Q The President -- you’ve announced your Twitter campaign. The President is going to some sort of classic swing counties around Philadelphia.
MR. CARNEY: The election is over, man.
Q Evidently, it isn’t --
MR. CARNEY: He’s going to a great company that makes great products that is very interested in middle-class Americans having --
Q In an area that’s represented by
MR. CARNEY: -- having that $2,000 --
Q -- three Republicans in the House who are sort of in swing districts.
MR. CARNEY: It’s also pretty close to here. So the point is -- we’re making a point that I tried to make yesterday, and the President will make far better than I, that this is a debate that absolutely should involve the American people because the American people have the most at stake. And it’s entirely appropriate for the President to go out and present to American businesses and ordinary Americans his views on this, and to ask them to let their voices be heard here in Washington, because that’s how we get things done here in Washington. And we’ve learned this, as I talked about at the top.
Q If this isn’t about moving votes, what is it about?
MR. CARNEY: It’s about compelling action in Washington, and if that means moving votes, then that’s what it means. But that’s always been the case, and that’s what I described at the top. When the American people demand Congress to act, demand that Washington acts, and they do so by making their voices heard, Washington tends to act. I mean, that’s a fact and it’s one that’s as old as the Republic.

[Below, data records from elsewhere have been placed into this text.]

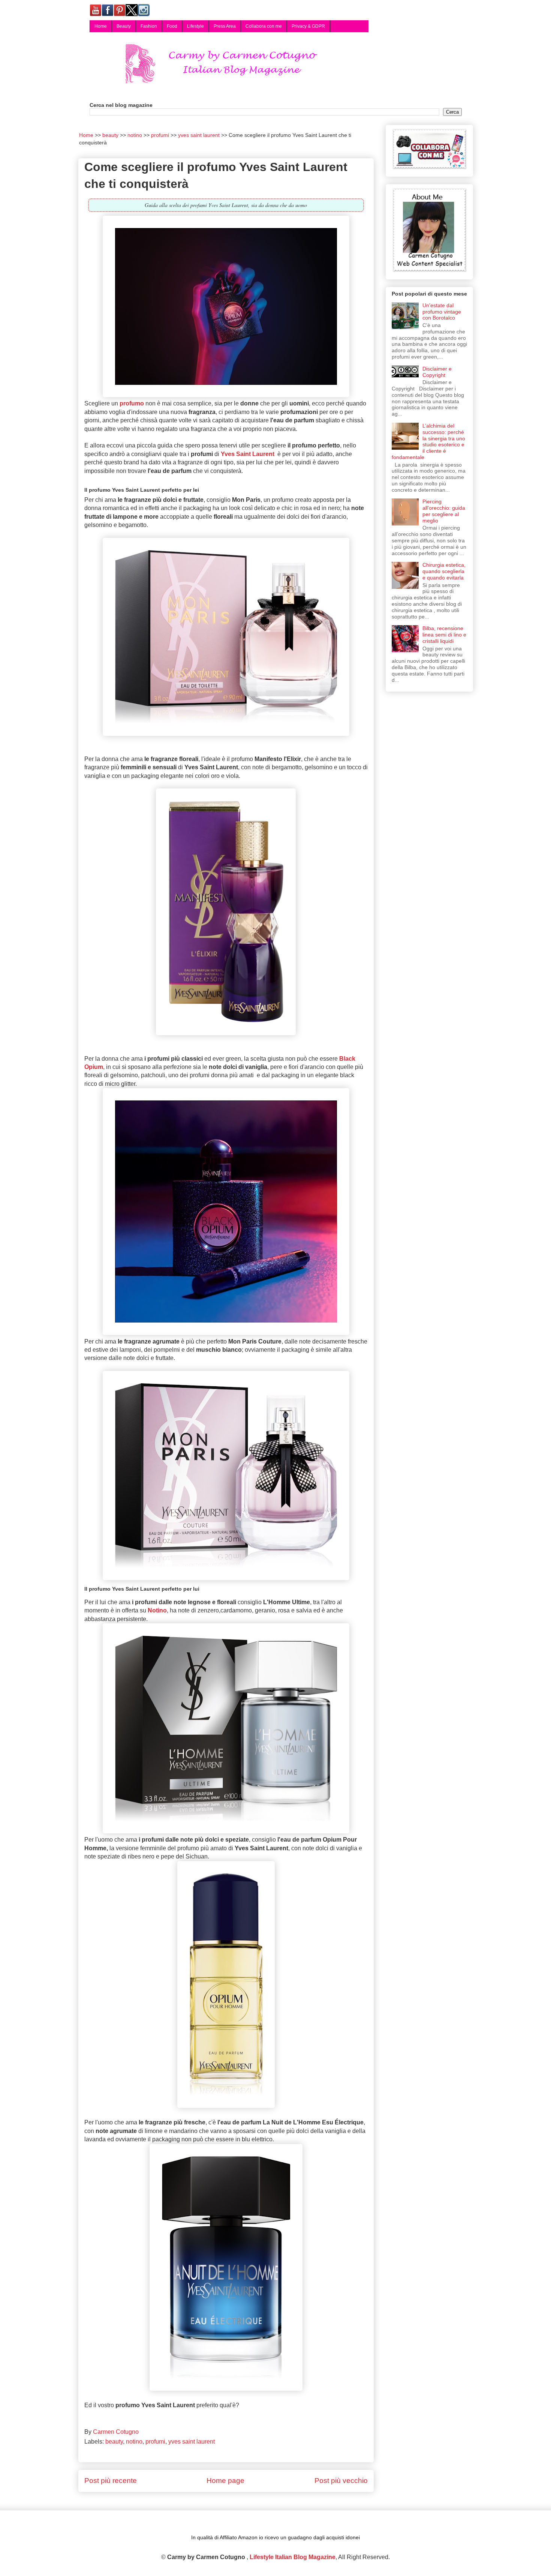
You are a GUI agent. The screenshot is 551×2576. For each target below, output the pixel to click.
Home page (225, 2480)
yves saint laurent (191, 2441)
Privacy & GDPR (308, 26)
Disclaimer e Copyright (437, 372)
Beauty (124, 26)
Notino (157, 1610)
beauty (114, 2441)
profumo (132, 403)
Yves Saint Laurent (248, 454)
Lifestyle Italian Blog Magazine (292, 2557)
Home (100, 26)
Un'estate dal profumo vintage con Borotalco (441, 311)
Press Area (225, 26)
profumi (155, 2441)
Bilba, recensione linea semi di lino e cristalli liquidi (444, 634)
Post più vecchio (341, 2480)
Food (172, 26)
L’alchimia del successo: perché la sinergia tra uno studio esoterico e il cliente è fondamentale (429, 441)
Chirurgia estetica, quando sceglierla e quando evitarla (444, 571)
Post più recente (110, 2480)
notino (134, 2441)
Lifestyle (195, 26)
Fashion (149, 26)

Q Is there no concern about hardening political lines by going so public with all of this?
MR. CARNEY: No. I mean, again, let’s look at the history here. Members of Congress are elected by their constituents -- ordinary Americans in districts and states across the country. They are answerable to their constituents. When their constituents get involved and they say, this is what we believe you should do, members of Congress tend to listen. That’s a good thing. That’s how the system should work. And the President also believes that he has a responsibility to go out into the country, to meet with ordinary Americans -- workers and business leaders and the like -- to talk about his vision and his plans when it comes to this debate, to hear their ideas, and to ask them to ensure that their voices are heard here in Washington. That’s, I think, a terrific description of how the system works and how it should work.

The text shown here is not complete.